▶ **Exercise details**
Among the entries below, only the lines starting at the one with "Click the Find binoculars icon" and ending at the one with "Open the user profile icon in header", both included, are to be printed exactly.

▶ **Records for this task**

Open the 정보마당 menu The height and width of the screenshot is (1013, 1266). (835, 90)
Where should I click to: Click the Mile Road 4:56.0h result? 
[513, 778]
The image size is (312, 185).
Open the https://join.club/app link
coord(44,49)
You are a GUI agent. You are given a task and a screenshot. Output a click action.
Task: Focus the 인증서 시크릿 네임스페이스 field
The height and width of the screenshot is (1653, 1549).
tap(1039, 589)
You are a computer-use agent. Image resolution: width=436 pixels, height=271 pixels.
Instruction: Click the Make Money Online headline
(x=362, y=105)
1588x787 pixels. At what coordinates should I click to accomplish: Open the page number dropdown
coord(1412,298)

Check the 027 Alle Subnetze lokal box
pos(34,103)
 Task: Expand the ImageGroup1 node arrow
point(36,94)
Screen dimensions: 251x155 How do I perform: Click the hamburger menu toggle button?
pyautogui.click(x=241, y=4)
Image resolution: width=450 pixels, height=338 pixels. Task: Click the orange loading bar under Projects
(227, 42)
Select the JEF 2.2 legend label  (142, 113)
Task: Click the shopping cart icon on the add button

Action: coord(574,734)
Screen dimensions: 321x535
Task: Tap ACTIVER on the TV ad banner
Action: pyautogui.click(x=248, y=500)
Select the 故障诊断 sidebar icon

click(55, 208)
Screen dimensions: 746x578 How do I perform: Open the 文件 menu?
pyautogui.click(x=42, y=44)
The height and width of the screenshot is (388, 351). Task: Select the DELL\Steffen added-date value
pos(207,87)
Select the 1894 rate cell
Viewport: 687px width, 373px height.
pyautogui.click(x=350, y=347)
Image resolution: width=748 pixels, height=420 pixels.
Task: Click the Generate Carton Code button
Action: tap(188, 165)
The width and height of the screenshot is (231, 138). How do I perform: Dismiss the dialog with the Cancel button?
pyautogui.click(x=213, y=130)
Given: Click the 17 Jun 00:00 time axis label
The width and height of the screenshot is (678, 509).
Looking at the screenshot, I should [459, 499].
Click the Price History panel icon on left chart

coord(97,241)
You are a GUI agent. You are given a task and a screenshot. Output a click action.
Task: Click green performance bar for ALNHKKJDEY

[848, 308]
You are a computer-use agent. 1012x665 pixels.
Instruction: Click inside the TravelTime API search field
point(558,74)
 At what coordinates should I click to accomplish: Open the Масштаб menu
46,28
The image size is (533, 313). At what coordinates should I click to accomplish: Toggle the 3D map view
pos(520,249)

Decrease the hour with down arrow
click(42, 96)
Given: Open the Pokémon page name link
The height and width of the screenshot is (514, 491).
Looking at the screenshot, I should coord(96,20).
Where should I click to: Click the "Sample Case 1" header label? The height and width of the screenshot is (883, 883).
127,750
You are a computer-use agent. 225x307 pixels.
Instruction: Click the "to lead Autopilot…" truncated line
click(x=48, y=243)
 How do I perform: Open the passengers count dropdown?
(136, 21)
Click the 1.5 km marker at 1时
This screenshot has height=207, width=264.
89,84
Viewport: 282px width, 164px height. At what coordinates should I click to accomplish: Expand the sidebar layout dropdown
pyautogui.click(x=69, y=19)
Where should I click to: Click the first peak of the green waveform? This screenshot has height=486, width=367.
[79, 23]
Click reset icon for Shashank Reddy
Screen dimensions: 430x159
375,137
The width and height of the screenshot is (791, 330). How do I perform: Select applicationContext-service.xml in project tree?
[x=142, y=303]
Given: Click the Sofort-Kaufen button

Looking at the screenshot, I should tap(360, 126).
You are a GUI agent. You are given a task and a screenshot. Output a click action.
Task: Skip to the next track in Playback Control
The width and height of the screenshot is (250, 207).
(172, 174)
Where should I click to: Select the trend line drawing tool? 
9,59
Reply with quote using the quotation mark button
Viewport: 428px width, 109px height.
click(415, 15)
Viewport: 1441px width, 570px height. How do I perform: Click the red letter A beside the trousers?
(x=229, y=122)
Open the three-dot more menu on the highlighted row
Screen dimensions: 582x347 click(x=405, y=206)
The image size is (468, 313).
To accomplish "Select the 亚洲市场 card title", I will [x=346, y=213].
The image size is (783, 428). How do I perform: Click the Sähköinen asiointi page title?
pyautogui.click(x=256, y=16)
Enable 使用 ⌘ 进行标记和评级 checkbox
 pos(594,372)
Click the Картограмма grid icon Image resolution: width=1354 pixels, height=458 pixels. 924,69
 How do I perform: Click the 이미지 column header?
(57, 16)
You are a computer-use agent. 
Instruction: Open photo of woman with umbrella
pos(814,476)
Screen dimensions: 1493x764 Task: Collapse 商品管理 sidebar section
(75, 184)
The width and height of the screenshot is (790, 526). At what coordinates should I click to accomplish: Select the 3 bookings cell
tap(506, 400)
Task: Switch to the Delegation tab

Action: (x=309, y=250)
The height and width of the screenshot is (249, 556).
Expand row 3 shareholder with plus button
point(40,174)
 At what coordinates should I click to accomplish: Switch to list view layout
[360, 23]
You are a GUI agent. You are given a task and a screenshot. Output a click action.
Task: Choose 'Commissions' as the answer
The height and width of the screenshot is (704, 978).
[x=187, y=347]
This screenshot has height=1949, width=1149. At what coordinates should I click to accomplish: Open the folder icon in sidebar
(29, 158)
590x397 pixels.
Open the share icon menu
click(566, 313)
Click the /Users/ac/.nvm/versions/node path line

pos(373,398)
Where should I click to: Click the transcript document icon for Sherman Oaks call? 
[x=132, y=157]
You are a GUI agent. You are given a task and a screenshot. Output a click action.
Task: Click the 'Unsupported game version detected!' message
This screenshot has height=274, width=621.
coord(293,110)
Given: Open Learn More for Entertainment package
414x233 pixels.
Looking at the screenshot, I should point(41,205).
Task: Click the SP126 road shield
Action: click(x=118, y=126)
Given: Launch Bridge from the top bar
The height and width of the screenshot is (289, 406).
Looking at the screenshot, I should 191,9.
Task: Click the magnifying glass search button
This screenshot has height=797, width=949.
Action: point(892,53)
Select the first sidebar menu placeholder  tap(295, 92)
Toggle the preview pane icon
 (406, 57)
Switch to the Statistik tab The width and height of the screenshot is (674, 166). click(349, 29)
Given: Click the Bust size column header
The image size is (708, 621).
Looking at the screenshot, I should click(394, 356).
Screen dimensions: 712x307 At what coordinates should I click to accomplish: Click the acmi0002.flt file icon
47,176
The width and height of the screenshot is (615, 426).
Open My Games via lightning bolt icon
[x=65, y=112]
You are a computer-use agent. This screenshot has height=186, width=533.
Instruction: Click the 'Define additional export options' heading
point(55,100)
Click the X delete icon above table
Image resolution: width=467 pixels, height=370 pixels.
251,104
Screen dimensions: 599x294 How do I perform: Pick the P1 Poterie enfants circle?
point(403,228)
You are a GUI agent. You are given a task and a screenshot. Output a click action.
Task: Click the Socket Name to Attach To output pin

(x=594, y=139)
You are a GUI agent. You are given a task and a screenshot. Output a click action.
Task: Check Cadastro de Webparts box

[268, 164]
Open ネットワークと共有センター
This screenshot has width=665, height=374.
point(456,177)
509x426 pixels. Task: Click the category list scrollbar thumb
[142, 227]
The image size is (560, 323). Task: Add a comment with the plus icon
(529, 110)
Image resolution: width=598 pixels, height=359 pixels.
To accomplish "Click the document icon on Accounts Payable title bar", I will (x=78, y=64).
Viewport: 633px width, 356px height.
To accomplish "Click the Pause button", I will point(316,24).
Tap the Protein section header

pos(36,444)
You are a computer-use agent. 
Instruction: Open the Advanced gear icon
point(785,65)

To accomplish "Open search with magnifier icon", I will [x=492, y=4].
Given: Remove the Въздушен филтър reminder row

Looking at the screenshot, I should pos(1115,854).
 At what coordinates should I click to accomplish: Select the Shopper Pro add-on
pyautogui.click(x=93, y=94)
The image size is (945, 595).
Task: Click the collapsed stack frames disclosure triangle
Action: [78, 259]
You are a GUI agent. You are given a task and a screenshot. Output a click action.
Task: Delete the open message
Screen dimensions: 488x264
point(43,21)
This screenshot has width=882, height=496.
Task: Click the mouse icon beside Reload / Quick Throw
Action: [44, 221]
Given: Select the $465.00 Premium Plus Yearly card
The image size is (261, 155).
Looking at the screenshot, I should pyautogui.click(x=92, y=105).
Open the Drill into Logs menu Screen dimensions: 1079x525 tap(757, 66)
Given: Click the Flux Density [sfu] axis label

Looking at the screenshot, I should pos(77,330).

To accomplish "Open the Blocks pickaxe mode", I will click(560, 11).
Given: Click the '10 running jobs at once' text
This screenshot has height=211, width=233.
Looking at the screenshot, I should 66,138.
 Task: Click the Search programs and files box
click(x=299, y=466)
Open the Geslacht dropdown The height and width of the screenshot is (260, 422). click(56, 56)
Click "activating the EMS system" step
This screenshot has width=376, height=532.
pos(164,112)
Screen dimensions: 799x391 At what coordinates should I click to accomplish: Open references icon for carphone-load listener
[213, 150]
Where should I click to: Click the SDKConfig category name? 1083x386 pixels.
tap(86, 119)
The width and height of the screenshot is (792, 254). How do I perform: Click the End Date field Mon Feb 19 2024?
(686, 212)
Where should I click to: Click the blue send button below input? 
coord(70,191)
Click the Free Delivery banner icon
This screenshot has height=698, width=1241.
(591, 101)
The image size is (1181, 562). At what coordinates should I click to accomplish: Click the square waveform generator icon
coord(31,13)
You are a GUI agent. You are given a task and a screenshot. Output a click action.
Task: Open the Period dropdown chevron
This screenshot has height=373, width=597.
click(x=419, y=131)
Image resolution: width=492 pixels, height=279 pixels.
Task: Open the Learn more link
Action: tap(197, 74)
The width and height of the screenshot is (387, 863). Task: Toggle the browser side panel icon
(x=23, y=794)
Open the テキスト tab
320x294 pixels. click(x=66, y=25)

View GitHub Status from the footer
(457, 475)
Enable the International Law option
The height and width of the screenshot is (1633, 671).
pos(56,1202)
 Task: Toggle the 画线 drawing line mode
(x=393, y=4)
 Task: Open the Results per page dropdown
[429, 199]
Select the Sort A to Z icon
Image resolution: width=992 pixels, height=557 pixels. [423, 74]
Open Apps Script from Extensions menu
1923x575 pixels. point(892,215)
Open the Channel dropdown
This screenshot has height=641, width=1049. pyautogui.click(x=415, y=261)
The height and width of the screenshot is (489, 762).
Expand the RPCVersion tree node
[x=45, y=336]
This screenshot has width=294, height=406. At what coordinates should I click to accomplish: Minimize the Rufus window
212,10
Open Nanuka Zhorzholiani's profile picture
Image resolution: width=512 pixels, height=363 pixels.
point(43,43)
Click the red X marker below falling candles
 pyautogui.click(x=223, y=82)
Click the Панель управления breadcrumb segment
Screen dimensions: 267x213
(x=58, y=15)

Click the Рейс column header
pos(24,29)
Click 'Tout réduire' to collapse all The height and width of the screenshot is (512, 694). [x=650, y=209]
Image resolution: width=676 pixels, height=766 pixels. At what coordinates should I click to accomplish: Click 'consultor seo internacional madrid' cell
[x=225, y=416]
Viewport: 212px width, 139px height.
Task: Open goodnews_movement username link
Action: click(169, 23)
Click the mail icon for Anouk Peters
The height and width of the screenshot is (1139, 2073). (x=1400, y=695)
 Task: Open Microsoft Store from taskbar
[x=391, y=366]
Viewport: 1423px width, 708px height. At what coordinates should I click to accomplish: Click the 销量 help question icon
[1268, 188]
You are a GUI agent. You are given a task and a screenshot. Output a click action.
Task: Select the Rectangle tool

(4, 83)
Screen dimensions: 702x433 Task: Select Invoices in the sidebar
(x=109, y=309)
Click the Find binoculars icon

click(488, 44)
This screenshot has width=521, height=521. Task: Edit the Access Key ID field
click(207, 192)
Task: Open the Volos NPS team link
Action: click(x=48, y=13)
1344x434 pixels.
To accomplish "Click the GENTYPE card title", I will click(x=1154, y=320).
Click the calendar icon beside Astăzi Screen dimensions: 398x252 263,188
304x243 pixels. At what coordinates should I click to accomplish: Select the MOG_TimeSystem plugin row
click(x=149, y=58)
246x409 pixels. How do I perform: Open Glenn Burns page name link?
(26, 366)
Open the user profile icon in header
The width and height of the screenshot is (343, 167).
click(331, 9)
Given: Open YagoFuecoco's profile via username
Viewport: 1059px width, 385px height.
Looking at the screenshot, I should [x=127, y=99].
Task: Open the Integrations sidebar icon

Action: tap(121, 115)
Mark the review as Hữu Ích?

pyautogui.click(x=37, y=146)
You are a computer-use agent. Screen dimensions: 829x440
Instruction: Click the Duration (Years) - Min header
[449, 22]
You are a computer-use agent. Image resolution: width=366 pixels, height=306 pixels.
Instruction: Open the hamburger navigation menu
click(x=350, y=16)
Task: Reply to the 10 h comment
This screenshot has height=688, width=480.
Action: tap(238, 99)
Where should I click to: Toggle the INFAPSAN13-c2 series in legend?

▶ **Written answer**
Click the Find binoculars icon

click(488, 44)
This screenshot has width=521, height=521. Task: Edit the Access Key ID field
click(207, 192)
Task: Open the Volos NPS team link
Action: click(x=48, y=13)
1344x434 pixels.
To accomplish "Click the GENTYPE card title", I will click(x=1154, y=320).
Click the calendar icon beside Astăzi Screen dimensions: 398x252 263,188
304x243 pixels. At what coordinates should I click to accomplish: Select the MOG_TimeSystem plugin row
click(x=149, y=58)
246x409 pixels. How do I perform: Open Glenn Burns page name link?
(26, 366)
Open the user profile icon in header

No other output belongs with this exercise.